◆ **Exercise description**: Of the entries below, return only those lines from the line with "How to Get Back" to the line with "[X] (11, 1264)", exactly, both included.

◆ **The data**:
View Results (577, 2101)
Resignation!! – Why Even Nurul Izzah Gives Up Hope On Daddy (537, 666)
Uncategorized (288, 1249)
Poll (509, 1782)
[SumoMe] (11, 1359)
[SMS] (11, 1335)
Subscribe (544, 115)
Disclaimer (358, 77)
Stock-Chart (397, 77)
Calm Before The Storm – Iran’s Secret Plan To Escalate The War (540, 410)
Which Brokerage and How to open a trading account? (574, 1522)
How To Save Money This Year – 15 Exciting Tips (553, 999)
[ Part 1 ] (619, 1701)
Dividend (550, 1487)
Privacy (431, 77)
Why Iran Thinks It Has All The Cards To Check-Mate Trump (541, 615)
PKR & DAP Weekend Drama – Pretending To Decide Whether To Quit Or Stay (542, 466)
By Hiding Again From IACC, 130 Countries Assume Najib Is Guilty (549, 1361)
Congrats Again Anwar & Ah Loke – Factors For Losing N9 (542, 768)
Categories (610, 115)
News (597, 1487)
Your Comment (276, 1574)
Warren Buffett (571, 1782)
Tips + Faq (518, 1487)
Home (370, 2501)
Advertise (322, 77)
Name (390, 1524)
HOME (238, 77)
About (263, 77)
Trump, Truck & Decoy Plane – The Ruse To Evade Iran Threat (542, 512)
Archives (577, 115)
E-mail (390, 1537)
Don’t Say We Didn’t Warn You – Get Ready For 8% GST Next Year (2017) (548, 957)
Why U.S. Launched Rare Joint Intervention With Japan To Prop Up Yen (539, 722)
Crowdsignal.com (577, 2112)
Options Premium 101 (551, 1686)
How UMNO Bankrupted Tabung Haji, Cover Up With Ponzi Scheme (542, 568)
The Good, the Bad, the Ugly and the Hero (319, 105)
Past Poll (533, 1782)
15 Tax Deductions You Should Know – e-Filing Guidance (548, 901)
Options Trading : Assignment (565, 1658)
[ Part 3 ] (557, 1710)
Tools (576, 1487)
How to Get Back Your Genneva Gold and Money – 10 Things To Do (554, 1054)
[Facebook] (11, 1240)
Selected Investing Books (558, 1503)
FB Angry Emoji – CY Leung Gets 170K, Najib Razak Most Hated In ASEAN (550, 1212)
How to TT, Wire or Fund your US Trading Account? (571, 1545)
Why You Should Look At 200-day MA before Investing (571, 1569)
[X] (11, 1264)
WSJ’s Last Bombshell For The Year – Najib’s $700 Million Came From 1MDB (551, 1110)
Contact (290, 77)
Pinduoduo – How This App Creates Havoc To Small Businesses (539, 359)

◆ **Result of the exercise**:
How to Get Back Your Genneva Gold and Money – 10 Things To Do (554, 1054)
[Facebook] (11, 1240)
Selected Investing Books (558, 1503)
FB Angry Emoji – CY Leung Gets 170K, Najib Razak Most Hated In ASEAN (550, 1212)
How to TT, Wire or Fund your US Trading Account? (571, 1545)
Why You Should Look At 200-day MA before Investing (571, 1569)
[X] (11, 1264)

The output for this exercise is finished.